Attackers Breach Servers Of Security Firm

By Author: Peter Martin
Total Articles: 211
Comment this article

Recently, attackers intruded into the networks of a security firm and extracted loads of confidential information. The attack was launched on security firm HBGary Federal. The Anonymous group, which has been in the news off late for initiating distributed denial-of-service (DDoS) attacks on websites of Amazon, MasterCard, Visa, PayPal has claimed responsibility for the intrusion. The attack was carried out after reports that HBGary Federal has uncovered the hierarchy of the group and is planning to share the details later in a conference.

The members of the infamous group exploited the vulnerabilities on a weak web server and extracted over 60,000 business e-mail accounts. The details were posted on file sharing networks. The attackers also took control of the twitter account of security firm's CEO, Aaron Barr and compromised LinKedin accounts of senior executives of the company. Attackers also posted several offensive messages on the compromised twitter account and revealed confidential information such as social security number, home address and contact number. The attackers have also allegedly deleted the backups ...
... of the company. The attackers also took control of a security research site rootkit.com by using social engineering techniques to extract information from a security administrator. The site is operated by the CEO of HBGary, Greg Hoglund. HBGary co-owns the security firm.

The group also exposed a 23-page document, which allegedly contained details regarding the Anonymous group. The attackers asserted that most of the information contained in the document is available on the IRC networks and pose no harm to the group. The website of the company has been defaced.
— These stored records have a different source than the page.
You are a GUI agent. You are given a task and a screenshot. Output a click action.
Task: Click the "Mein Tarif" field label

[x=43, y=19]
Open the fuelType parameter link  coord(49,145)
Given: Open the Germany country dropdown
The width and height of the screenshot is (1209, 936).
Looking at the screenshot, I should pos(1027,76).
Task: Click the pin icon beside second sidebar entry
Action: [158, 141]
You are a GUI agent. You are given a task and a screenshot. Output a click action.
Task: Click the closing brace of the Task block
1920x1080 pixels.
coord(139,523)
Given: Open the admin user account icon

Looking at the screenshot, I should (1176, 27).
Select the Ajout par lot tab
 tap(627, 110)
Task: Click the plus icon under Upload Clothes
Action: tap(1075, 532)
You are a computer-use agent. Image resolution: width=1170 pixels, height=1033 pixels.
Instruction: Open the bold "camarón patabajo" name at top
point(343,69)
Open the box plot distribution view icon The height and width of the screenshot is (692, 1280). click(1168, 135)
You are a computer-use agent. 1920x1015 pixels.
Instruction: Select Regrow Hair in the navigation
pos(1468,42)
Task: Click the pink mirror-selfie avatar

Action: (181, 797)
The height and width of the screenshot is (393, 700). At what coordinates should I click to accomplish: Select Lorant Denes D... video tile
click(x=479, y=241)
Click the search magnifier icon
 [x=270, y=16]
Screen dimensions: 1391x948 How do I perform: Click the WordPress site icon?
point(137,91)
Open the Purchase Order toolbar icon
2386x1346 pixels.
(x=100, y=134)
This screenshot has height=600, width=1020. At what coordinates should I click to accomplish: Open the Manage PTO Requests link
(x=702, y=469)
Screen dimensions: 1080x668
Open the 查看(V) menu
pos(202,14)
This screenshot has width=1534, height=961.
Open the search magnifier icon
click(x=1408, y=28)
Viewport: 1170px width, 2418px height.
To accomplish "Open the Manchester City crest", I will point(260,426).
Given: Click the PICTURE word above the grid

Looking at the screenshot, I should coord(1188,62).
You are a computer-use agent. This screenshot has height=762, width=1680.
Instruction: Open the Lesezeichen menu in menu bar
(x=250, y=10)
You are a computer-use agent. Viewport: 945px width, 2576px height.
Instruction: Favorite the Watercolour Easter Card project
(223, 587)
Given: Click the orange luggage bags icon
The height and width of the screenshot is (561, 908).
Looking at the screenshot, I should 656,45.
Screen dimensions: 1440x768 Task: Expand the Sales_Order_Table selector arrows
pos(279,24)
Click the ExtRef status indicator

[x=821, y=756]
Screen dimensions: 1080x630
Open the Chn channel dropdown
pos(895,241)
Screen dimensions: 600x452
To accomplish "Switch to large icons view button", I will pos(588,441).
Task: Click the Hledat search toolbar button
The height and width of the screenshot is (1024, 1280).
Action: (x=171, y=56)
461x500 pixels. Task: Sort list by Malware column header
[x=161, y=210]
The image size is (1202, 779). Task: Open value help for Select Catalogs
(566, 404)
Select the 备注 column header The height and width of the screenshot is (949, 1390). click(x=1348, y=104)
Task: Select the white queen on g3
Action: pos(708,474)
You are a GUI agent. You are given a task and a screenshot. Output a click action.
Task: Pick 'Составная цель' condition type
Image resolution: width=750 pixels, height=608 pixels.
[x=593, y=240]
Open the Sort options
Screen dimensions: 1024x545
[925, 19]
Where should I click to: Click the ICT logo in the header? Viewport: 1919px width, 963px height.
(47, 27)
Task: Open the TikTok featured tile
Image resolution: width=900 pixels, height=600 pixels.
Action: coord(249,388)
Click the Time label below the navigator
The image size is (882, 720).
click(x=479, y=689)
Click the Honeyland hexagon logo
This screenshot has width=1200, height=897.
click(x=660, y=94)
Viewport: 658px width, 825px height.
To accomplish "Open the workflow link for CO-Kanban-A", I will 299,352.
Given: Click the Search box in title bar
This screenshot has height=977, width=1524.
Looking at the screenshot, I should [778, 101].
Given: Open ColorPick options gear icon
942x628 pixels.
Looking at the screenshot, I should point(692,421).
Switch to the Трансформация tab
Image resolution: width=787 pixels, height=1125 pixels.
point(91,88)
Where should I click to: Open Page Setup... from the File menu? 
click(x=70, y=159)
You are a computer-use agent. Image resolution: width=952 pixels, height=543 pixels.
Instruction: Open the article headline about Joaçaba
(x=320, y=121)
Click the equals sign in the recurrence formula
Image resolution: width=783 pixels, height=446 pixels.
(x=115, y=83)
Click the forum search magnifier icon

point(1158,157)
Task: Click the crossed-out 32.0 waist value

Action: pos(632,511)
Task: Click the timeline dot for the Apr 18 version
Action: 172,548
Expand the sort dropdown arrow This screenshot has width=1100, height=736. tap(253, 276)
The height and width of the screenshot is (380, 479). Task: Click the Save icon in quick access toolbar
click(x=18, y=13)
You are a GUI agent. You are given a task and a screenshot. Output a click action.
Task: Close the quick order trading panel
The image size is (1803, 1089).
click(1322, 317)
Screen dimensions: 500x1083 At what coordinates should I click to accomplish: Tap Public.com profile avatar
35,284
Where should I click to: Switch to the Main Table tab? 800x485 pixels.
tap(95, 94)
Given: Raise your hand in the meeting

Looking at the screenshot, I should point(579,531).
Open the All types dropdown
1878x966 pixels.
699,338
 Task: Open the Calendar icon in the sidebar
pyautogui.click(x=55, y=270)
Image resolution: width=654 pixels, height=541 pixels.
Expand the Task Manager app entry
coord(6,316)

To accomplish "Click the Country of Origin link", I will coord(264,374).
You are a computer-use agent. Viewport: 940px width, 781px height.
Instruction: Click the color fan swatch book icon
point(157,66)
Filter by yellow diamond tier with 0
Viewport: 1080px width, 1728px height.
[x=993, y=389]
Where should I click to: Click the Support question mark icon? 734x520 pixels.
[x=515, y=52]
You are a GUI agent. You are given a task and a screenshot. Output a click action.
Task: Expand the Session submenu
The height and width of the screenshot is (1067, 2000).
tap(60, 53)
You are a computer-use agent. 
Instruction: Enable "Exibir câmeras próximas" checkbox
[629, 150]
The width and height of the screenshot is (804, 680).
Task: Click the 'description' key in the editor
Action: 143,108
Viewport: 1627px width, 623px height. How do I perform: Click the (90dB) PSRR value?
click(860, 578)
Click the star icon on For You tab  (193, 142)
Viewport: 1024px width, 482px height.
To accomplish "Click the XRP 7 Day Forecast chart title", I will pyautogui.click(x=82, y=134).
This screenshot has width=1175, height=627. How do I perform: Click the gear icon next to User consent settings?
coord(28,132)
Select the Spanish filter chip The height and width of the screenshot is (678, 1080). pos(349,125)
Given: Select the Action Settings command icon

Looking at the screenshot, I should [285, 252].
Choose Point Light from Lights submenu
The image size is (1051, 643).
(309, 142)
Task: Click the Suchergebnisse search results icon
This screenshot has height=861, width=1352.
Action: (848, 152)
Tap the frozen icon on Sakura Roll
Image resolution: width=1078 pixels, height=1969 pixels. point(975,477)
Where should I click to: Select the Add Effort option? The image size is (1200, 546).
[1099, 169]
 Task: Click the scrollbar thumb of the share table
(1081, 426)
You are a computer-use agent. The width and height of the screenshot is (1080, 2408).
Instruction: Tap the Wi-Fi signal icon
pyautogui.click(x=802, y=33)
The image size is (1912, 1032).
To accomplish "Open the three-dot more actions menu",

The Anonymous group has been repeatedly making headlines ever since they launched DDoS attacks on several websites for withdrawing their support for WikiLeaks. In the recent days, the Anonymous group attacked the government websites of Egypt, Tunisia and Italy.

Information security is critical for continuous business operations. The members of the infamous group have not only exposed the vulnerabilities of the security firm's IT infrastructure, but have also showcased their attacking skills.

Organizations must regularly test the strength of the information infrastructure through ethical hacking techniques and eradicate the weaknesses before their exploitation by attackers.

The vibrant threats in the IT environment require proactive action. Information security professionals must enlighten and train the employees on latest security threats to prevent inadvertent disclosures to cybercriminals.